Image Classification
mobilenetv1 /
FBAGSTM's picture
979324c verified
license: other
license_name: sla0044
license_link: >-
pipeline_tag: image-classification

MobileNet v1

Use case : Image classification

Model description

MobileNet is a well known architecture that can be used in multiple use cases.

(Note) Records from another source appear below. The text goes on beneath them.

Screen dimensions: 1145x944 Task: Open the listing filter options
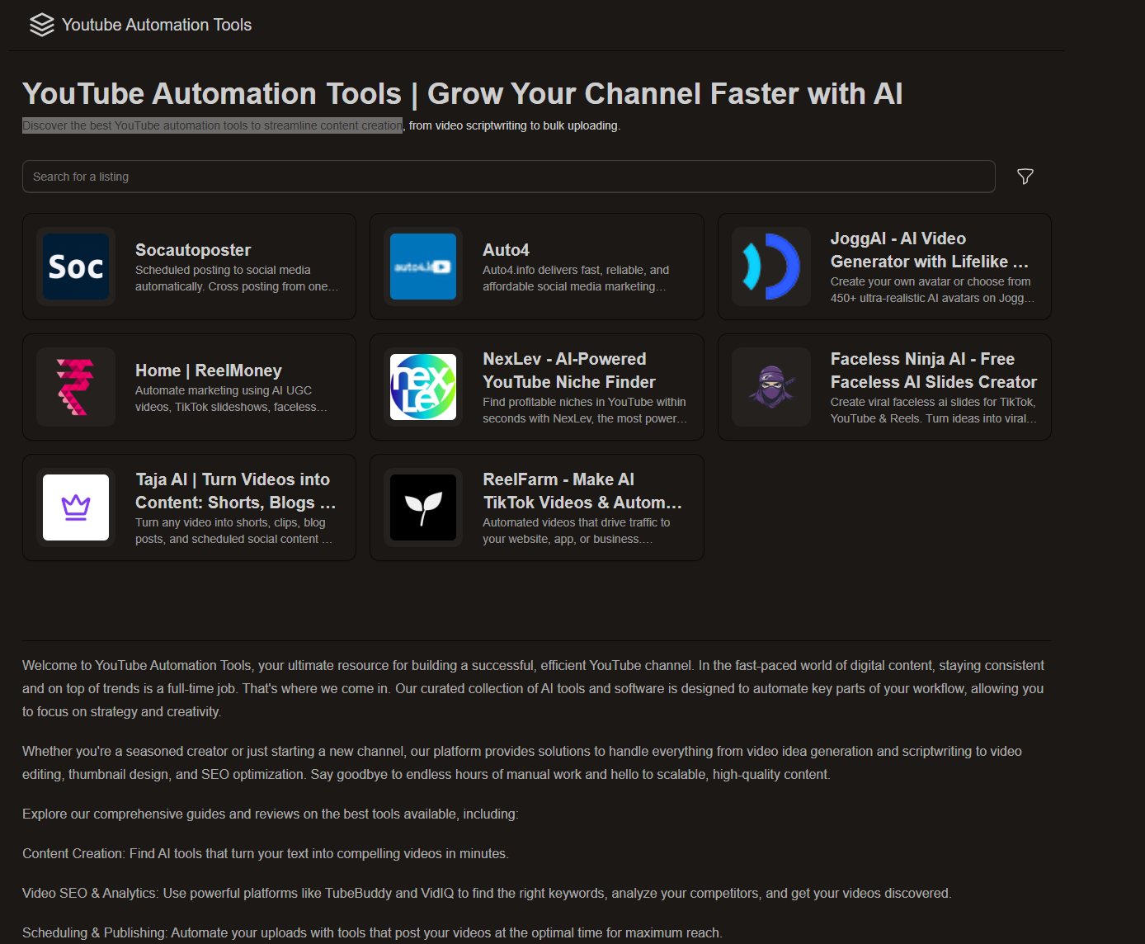[x=1025, y=177]
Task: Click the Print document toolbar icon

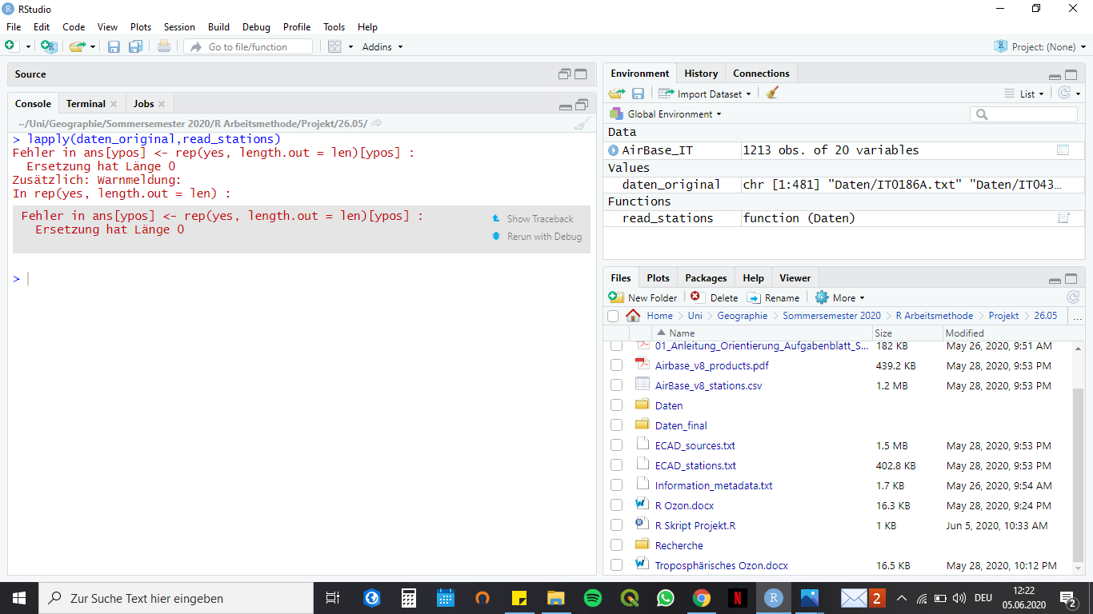Action: 164,47
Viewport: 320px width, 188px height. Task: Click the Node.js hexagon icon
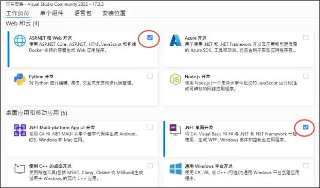pyautogui.click(x=175, y=79)
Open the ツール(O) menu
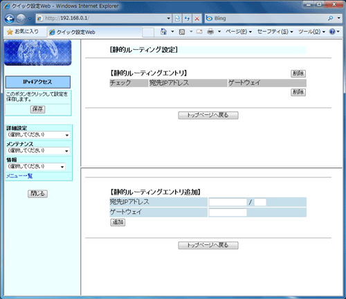This screenshot has width=346, height=299. click(x=311, y=32)
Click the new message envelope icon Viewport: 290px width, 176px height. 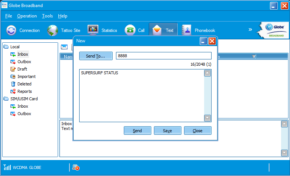pyautogui.click(x=64, y=47)
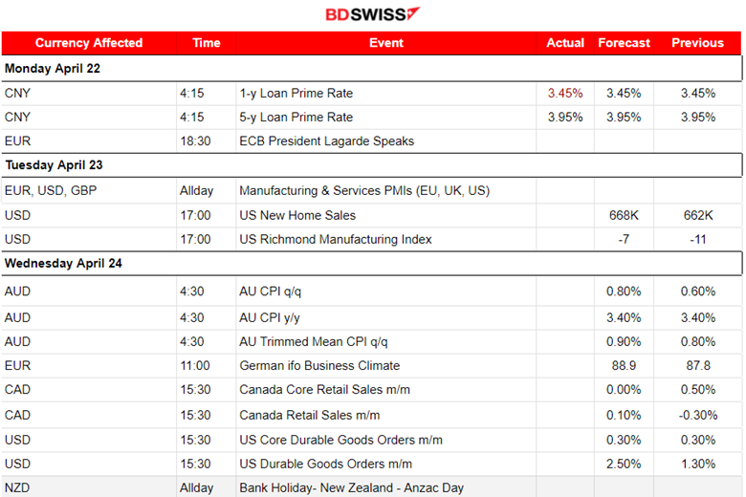746x497 pixels.
Task: Click the 1-y Loan Prime Rate event
Action: click(x=296, y=94)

Input size and width factor called alpha are parameters to be adapted to various use cases complexity. The alpha parameter is used to increase or decrease the number of filters in each layer, allowing also to reduce the number of multiply-adds and then the inference time.

The original paper demonstrates the performance of MobileNet models using alpha values of 1.0, 0.75, 0.5 and 0.25.


The model is quantized in int8 using tensorflow lite converter.

Network information

Network Information Value
Framework TensorFlow Lite
MParams alpha=1.0 1.3 M
Quantization int8

The models are quantized using tensorflow lite converter.

Network inputs / outputs

For an image resolution of NxM and P classes

Input Shape Description
(1, N, M, 3) Single NxM RGB image with UINT8 values between 0 and 255
Output Shape Description
(1, P) Per-class confidence for P classes in FLOAT32

Recommended platforms

Platform Supported Recommended
STM32L0 [] []
STM32L4 [x] []
STM32U5 [x] []
STM32H7 [x] [x]
STM32MP1 [x] [x]
STM32MP2 [x] [x]
STM32N6 [x] [x]



  • Measures are done with default STM32Cube.AI configuration with enabled input / output allocated option.
  • tfs stands for "training from scratch", meaning that the model weights were randomly initialized before training.
  • tl stands for "transfer learning", meaning that the model backbone weights were initialized from a pre-trained model, then only the last layer was unfrozen during the training.
  • fft stands for "full fine-tuning", meaning that the full model weights were initialized from a transfer learning pre-trained model, and all the layers were unfrozen during the training.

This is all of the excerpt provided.